Written problem 1 >>
Duplicate the passage of the forum thread about visiting Switzerland that starts at "We will be visiting" and ends at "the above trips?".

Text provided >>
------------

# Switzerland 2010



## dcire (Jan 18, 2010)

We will be visiting Switzerland this June for one week.  Just wondering if anyone has opinions or recommendations as far as the Jungfraujoch and Schilthorn scenic trips go.  They are both rather pricey but if you had to choose one over the other, which one?   Also, would it be possible to visit/explore the Lauterbrunnen Valley region during the same day as one of the above trips?


----------



## Carolinian (Jan 18, 2010)

I have not done any of those, but I highly recommend the Glacier Express sightseeing train through the Alps.


----------



## beejaybeeohio (Jan 18, 2010)

I can speak to Jungfraujoch- yes, it's expensive, but definitely worth doing.  Hopefully you have the flexibility to go there on a sunny day.  The very first trains out each day are discounted and, aside from that advantage, you beat the crowds!

You would probably be able to combine the Lauterbrunnen Valley area depending on where you are driving from.  On our last trip to Switzerland, we were going to hike in that region while the couple w/ us went to the Jungfraujoch, but unfortunately, the day we planned to go was rainy and cloudy so we scrapped our plans and visited Bern instead.  Our timeshare in Villars had a channel with webcams from the tops of most Swiss peaks which is how we knew not to head over there.


----------



## abbekit (Jan 18, 2010)

We stayed in Muerrin for a week and did both.  Probably if you can only do one I'd pick the Jungfraujoch.  But it really does depend on the weather so we waited to book these once we were there and knew we would have nice days to enjoy both of these.  For the Schilthorn we took the gondola up the mountain, had breakfast in the restaurant and then hiked the trail back down to Muerren.  Lovely day!

I would think you could easily see the sights in the Lauterbrunnen valley on the same day as visiting the Schilthorn if you take the gondola both up and down from the mountain.  I recommend devoting the entire day to the Jungfraujoch trip so you don't feel rushed seeing the sights at the "Top of Europe" (ice cave, trails, etc.)  Plus part of the fun is the train ride up and perhaps having a meal in Kleine Scheidegg where the train departs.


----------

------------

Provided data >>
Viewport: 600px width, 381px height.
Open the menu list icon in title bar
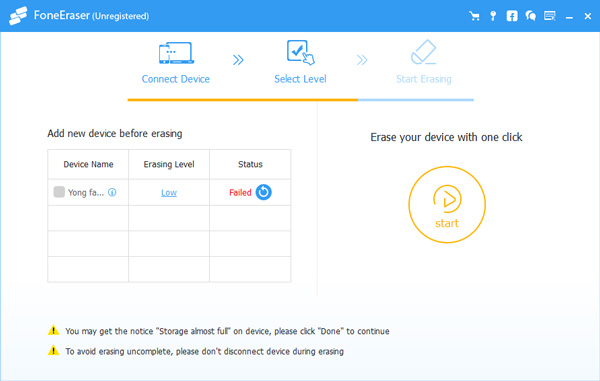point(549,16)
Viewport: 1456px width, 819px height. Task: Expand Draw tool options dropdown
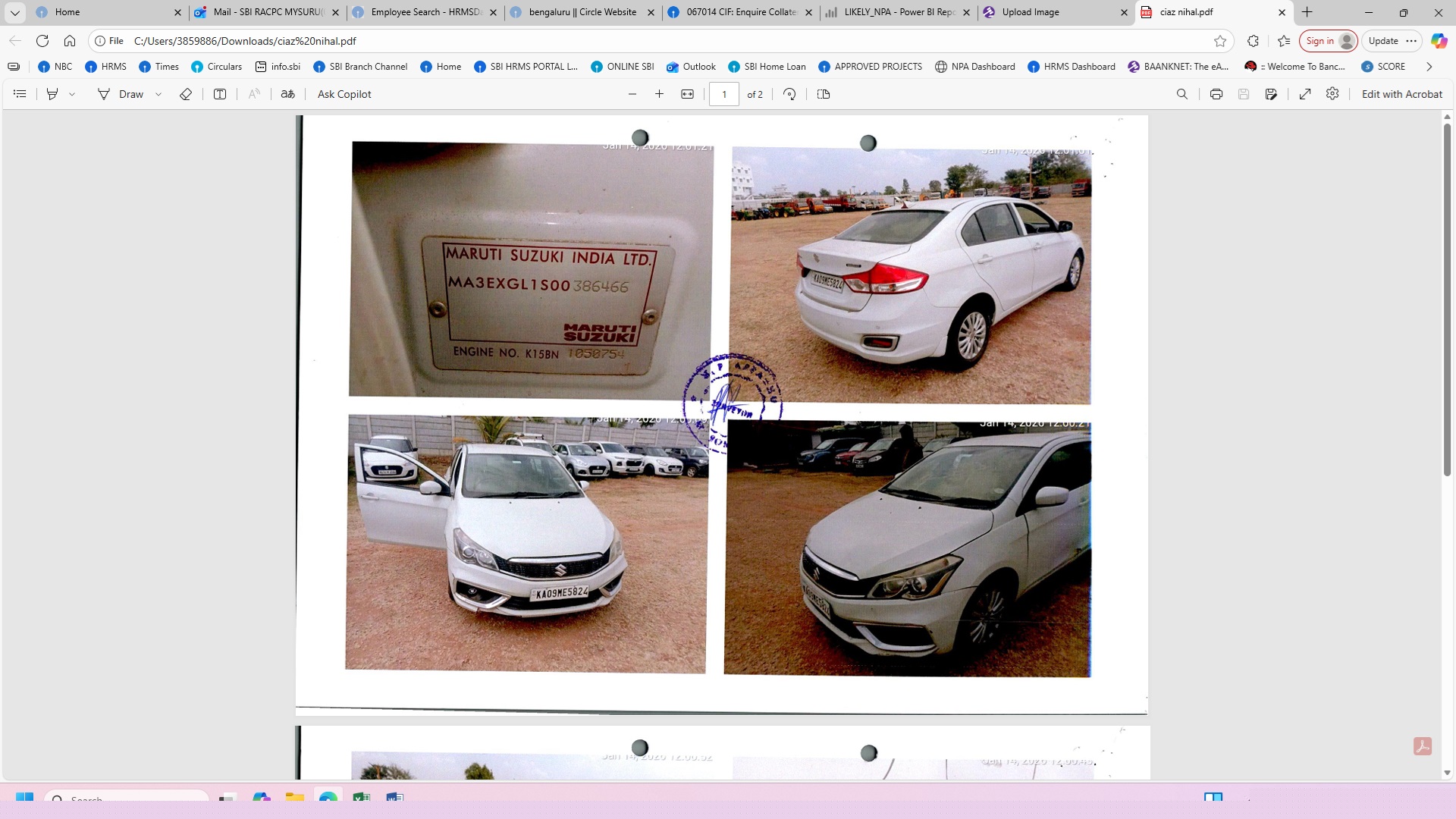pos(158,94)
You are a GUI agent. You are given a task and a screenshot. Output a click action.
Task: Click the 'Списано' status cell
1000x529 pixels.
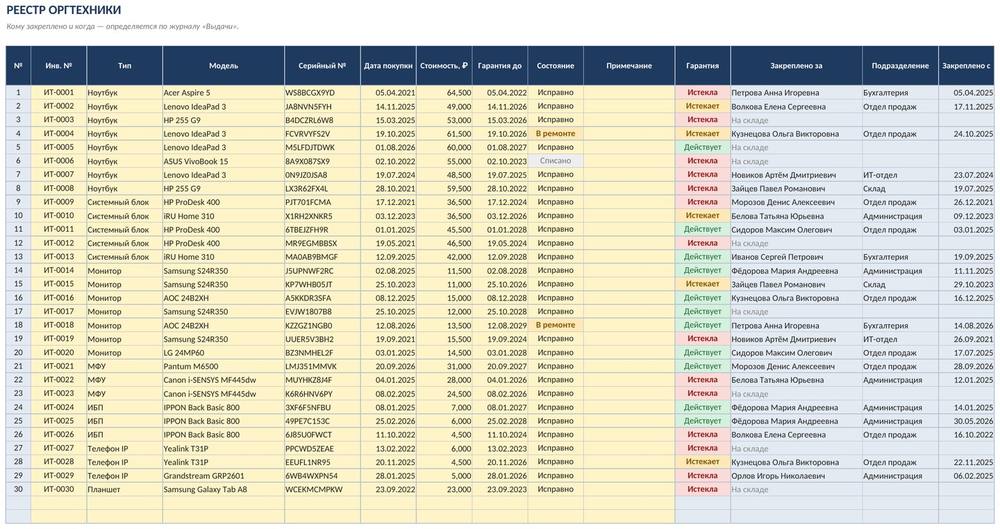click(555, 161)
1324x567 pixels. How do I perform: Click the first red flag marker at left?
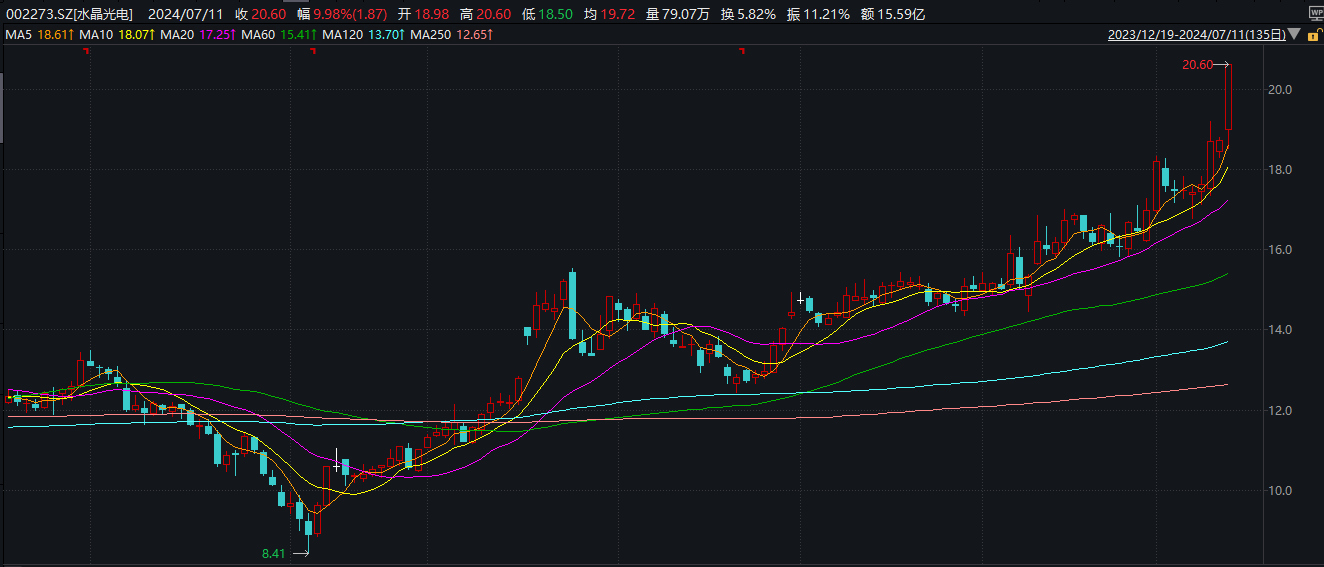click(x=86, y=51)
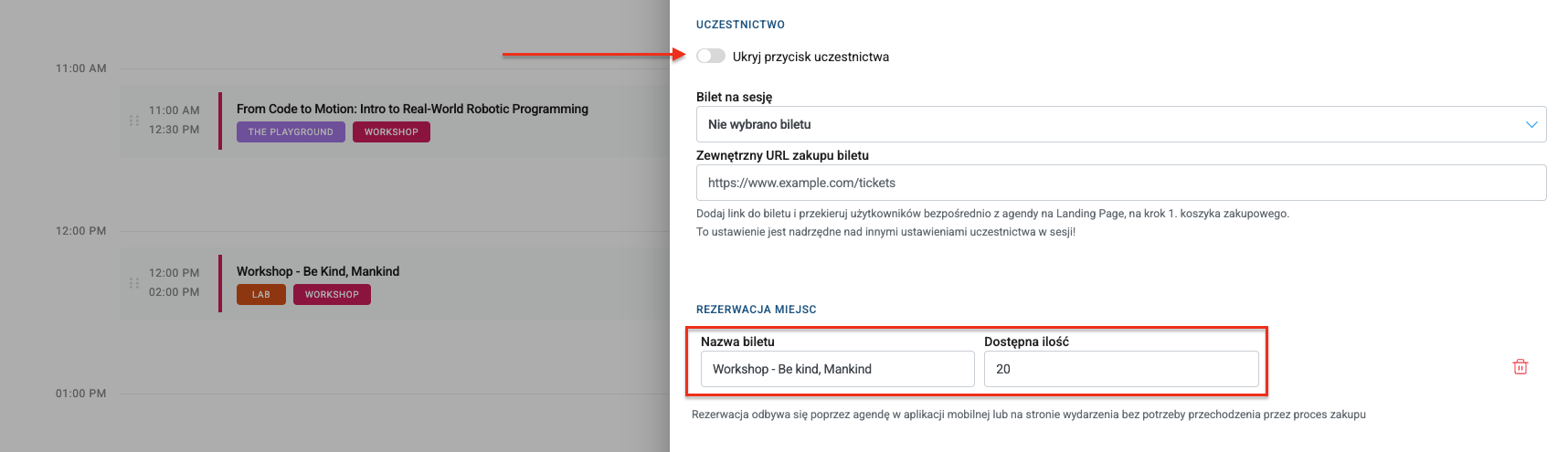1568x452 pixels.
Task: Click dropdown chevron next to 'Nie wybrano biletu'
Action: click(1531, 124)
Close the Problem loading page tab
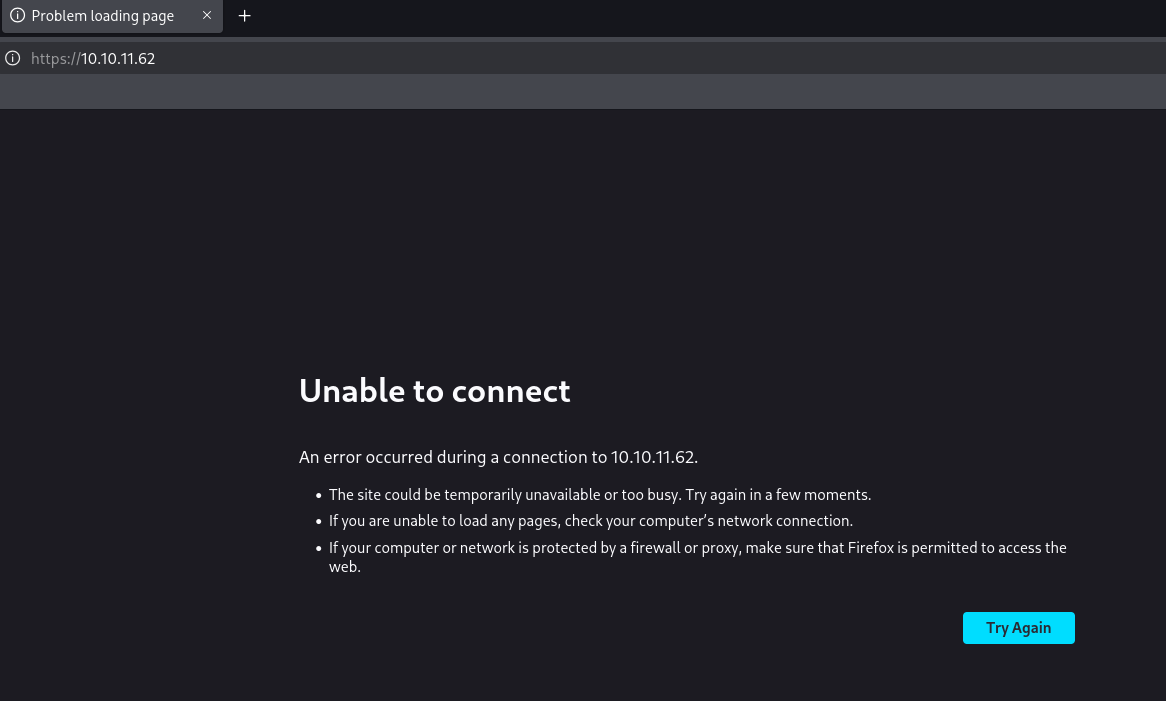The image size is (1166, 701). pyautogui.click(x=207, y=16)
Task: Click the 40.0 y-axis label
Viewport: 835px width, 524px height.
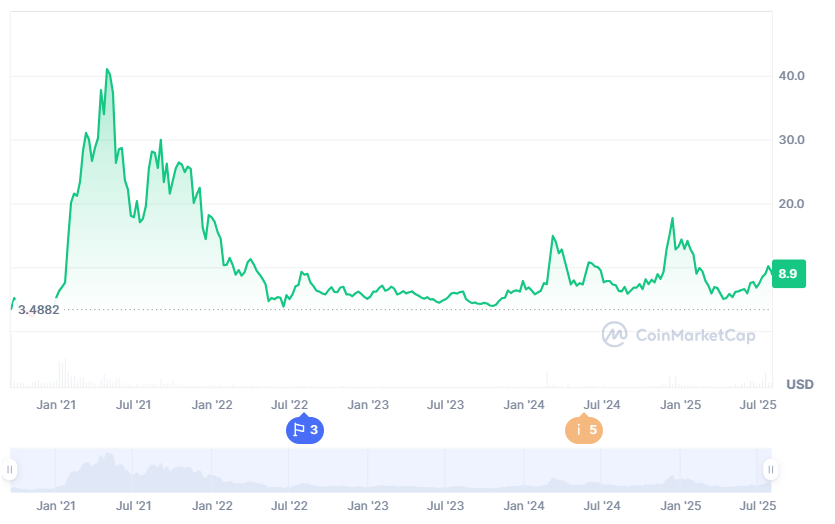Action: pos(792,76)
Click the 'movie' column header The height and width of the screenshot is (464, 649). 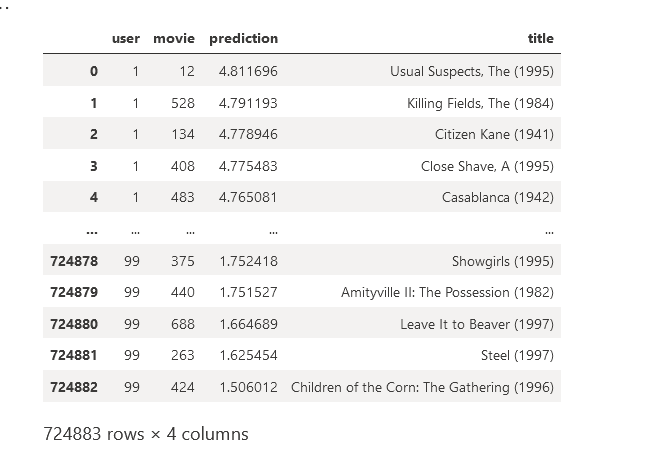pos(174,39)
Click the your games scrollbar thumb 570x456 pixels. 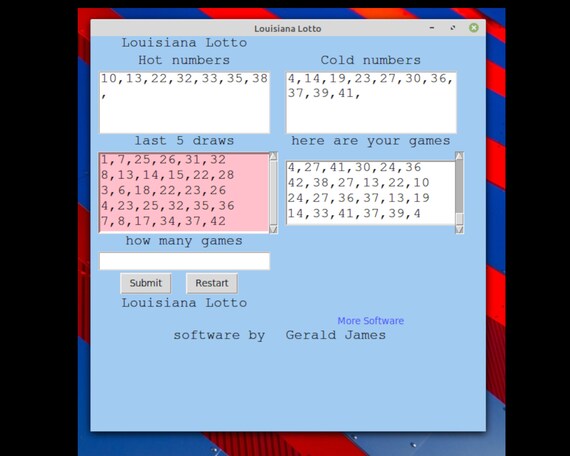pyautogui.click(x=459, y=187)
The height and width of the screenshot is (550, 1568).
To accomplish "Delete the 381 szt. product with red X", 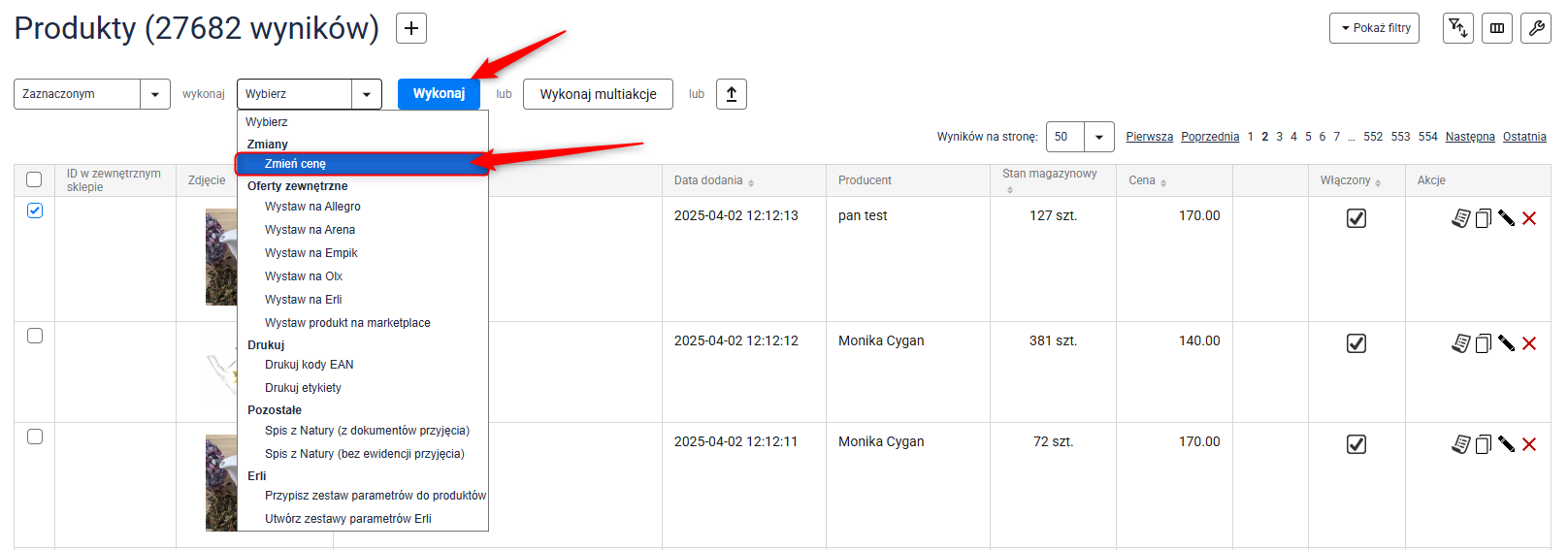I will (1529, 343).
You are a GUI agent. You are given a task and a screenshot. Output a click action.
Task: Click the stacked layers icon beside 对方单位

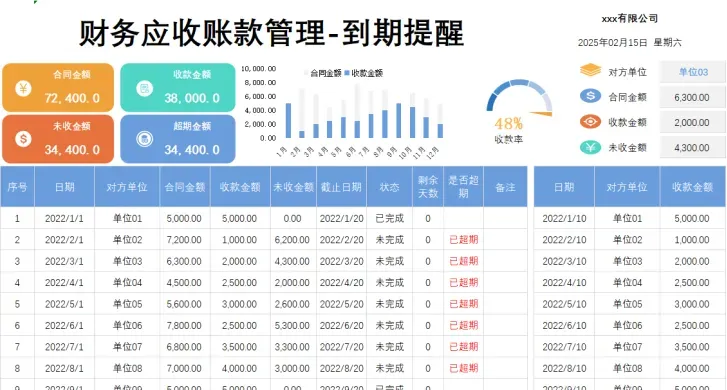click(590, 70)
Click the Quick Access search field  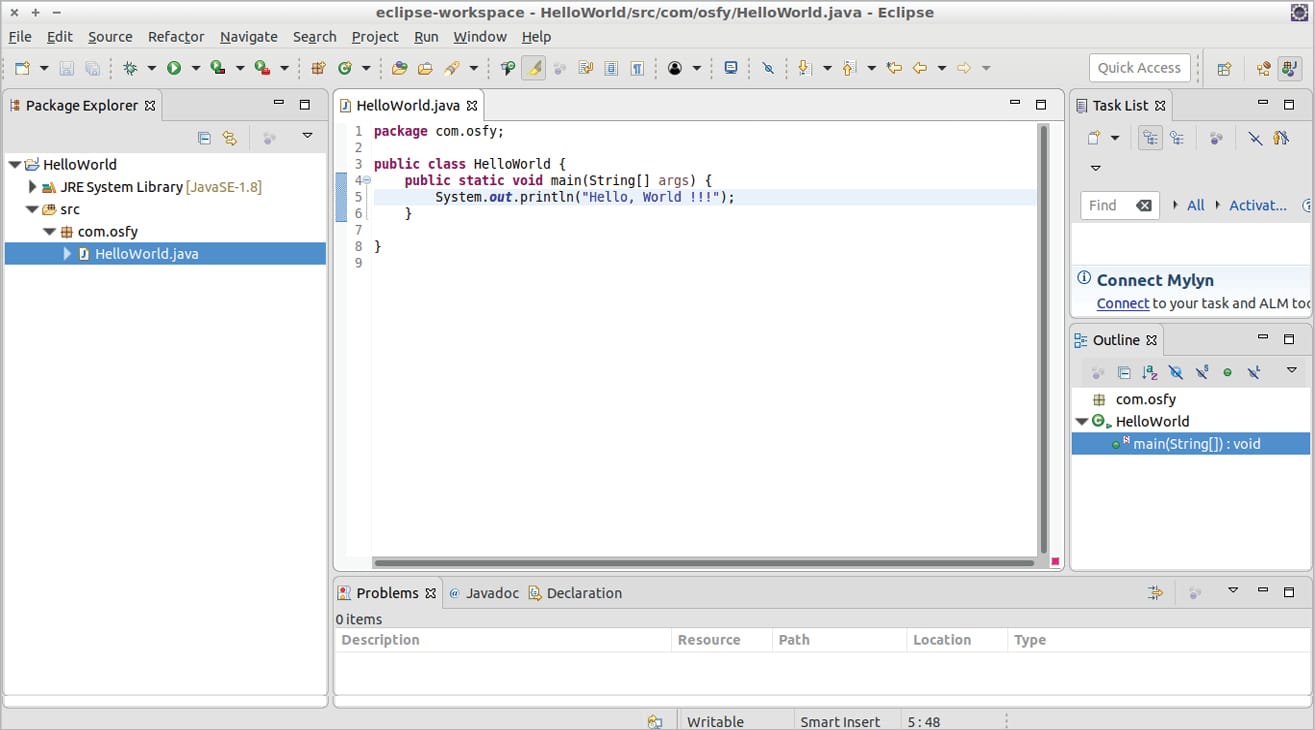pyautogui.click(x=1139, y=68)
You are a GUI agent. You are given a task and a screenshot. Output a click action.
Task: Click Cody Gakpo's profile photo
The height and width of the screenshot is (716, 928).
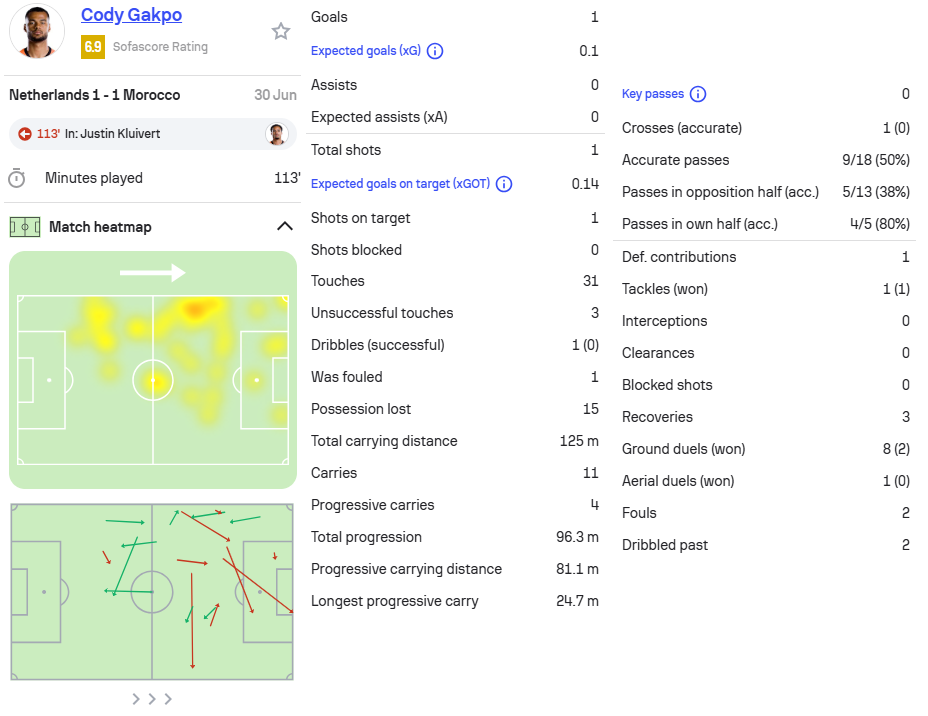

------------

Written problem 2 >>
Format the lines of the listing as a numbered list, starting at the first line of the listing and ending at the line containing "pos(158,94)", skipping blank lines and leaving out the pictures.

Task response 1 >>
We will be visiting Switzerland this June for one week.  Just wondering if anyone has opinions or recommendations as far as the Jungfraujoch and Schilthorn scenic trips go.  They are both rather pricey but if you had to choose one over the other, which one?   Also, would it be possible to visit/explore the Lauterbrunnen Valley region during the same day as one of the above trips?

Task response 2 >>
1. Viewport: 600px width, 381px height.
2. Open the menu list icon in title bar
3. point(549,16)
4. Viewport: 1456px width, 819px height. Task: Expand Draw tool options dropdown
5. pos(158,94)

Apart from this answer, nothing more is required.